▶ _PROBLEM TO WORK ON_
Copy out word for word everything in the records from the line containing "The image size is (1280, 720)." down to the end of the records, omitting the pictures.

▶ _THE RECORDS_
^^^^^^^^

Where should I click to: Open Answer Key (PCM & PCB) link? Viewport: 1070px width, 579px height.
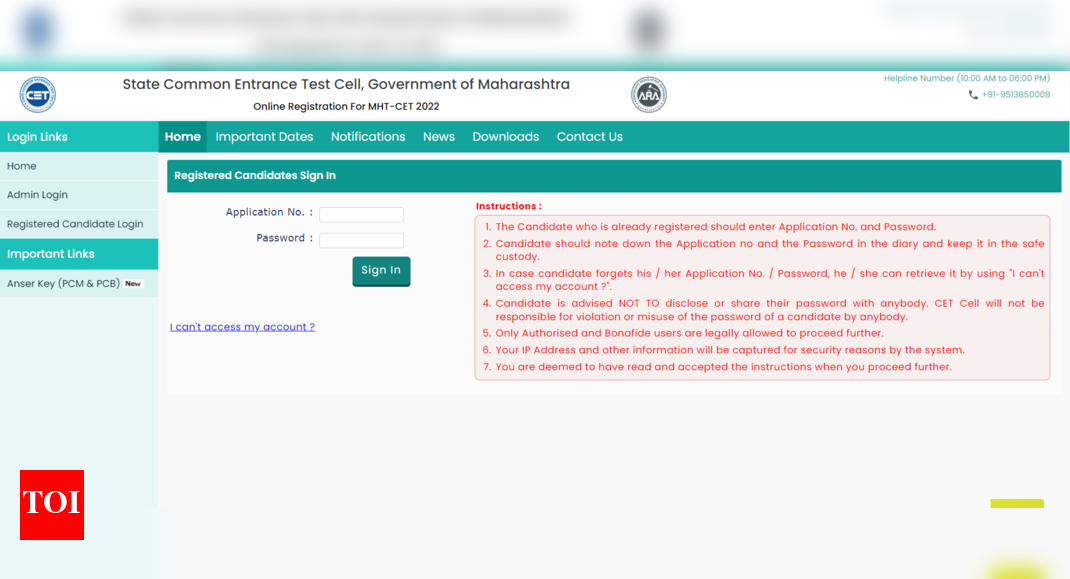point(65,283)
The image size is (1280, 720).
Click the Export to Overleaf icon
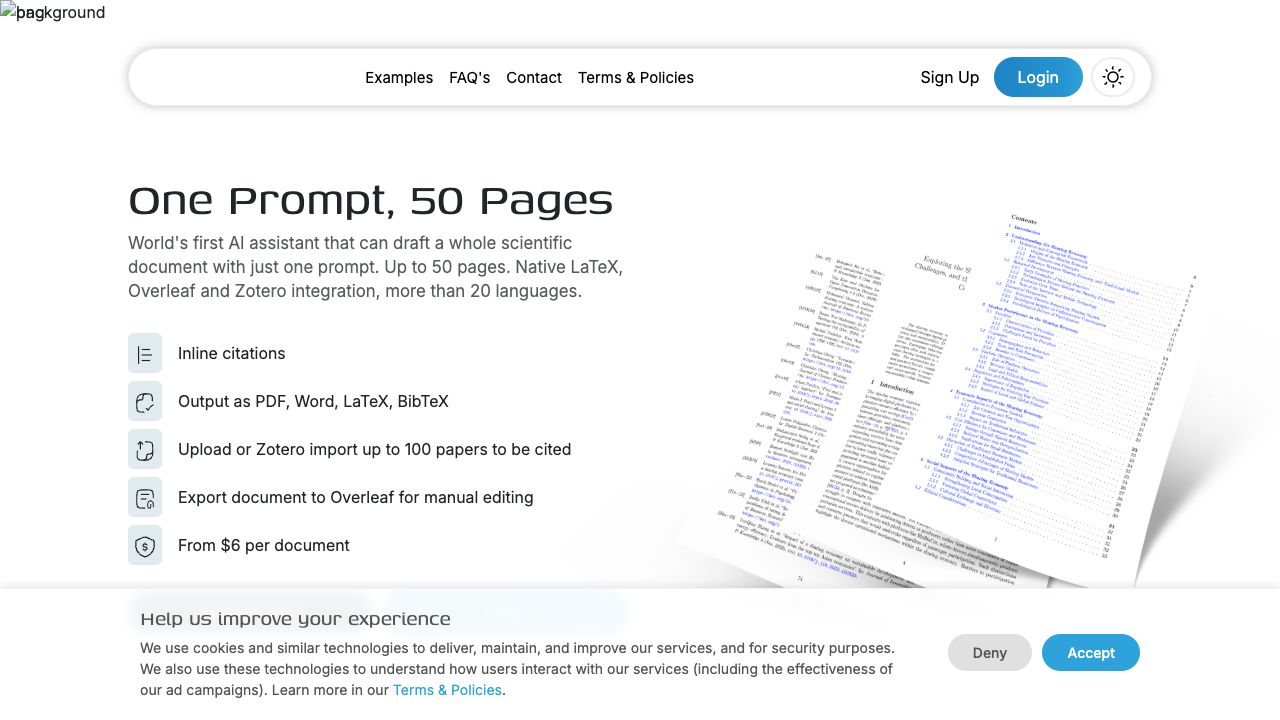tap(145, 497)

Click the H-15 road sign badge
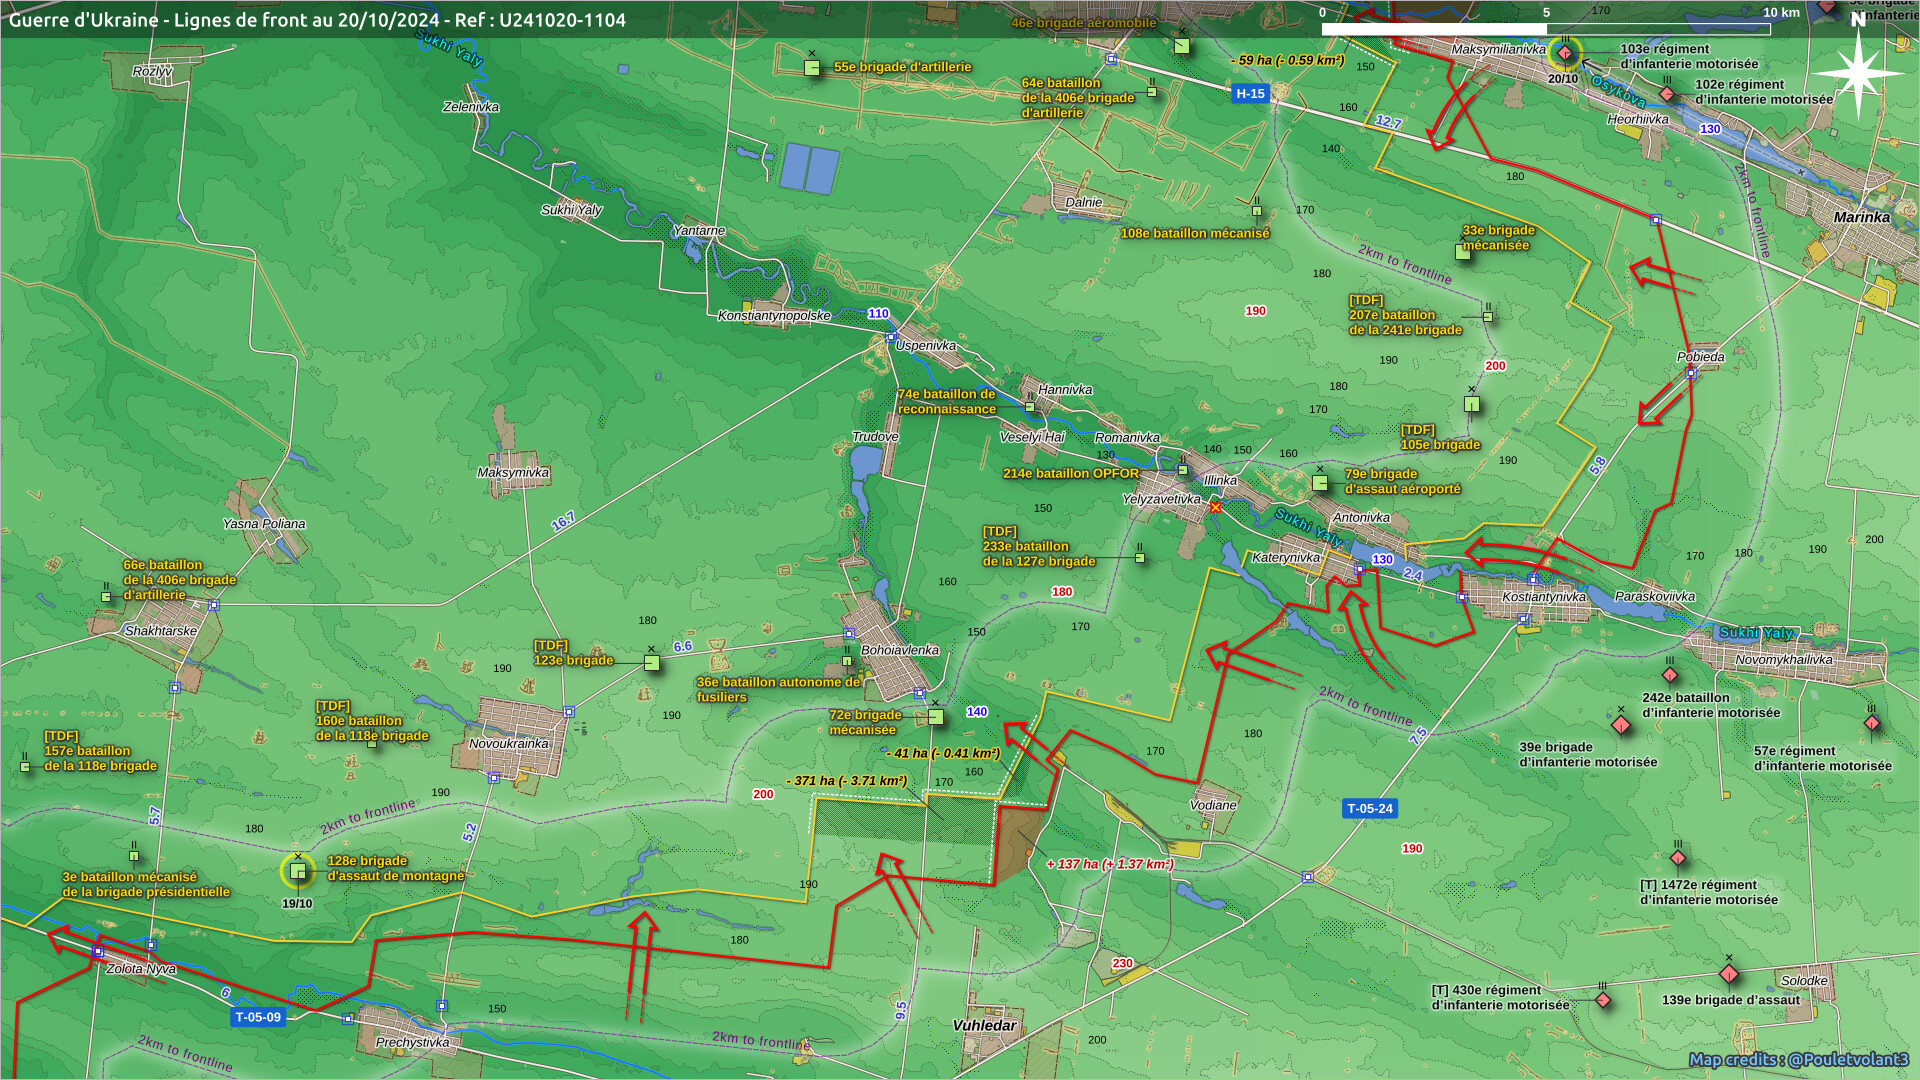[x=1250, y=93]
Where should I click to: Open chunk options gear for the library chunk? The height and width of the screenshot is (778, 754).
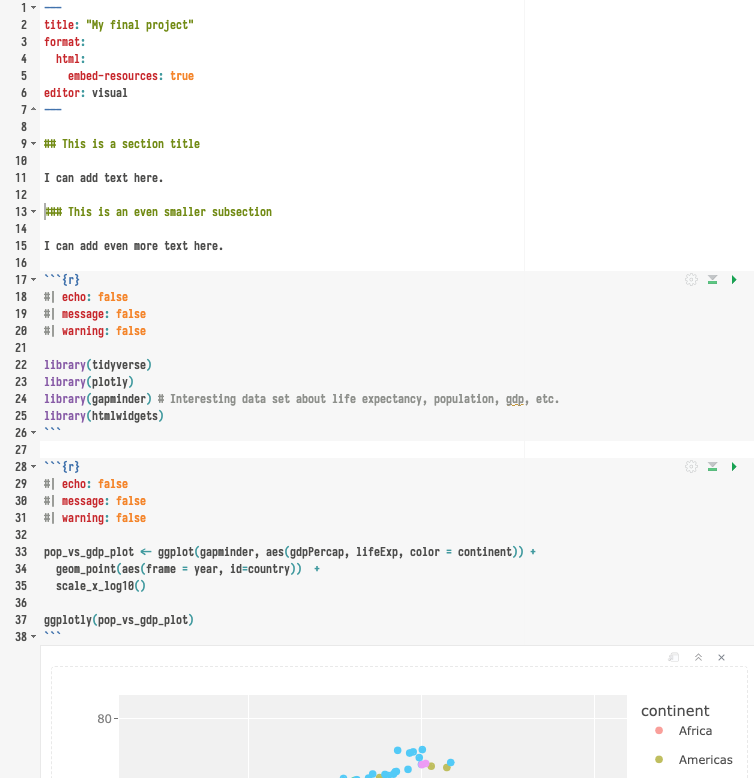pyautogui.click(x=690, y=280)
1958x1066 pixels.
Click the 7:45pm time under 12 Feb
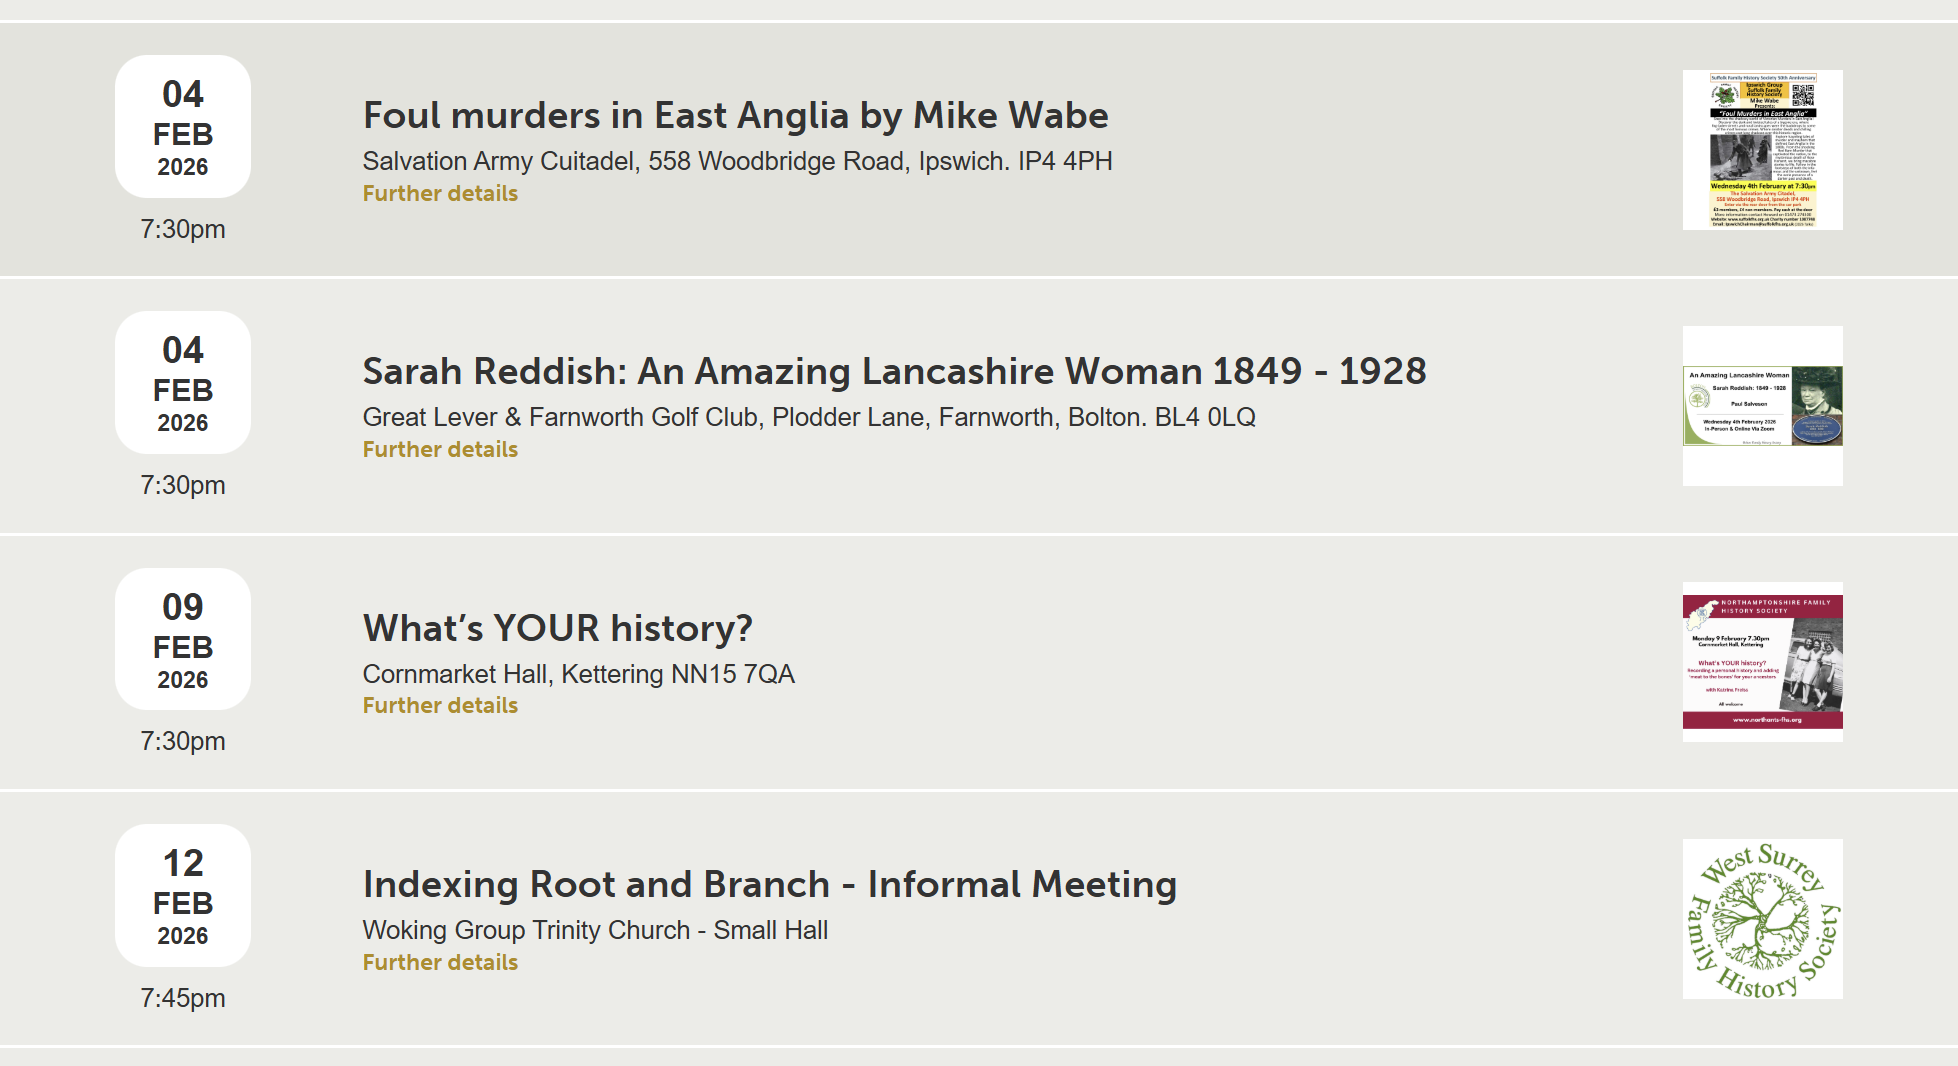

^^^^^^^^

▶ _EXERCISE ANSWER_
The image size is (1280, 720).
Click the Export to Overleaf icon
tap(145, 497)

Click the H-15 road sign badge
[x=1250, y=93]
Where should I click to: Open chunk options gear for the library chunk? The height and width of the screenshot is (778, 754).
pyautogui.click(x=690, y=280)
1958x1066 pixels.
Click the 7:45pm time under 12 Feb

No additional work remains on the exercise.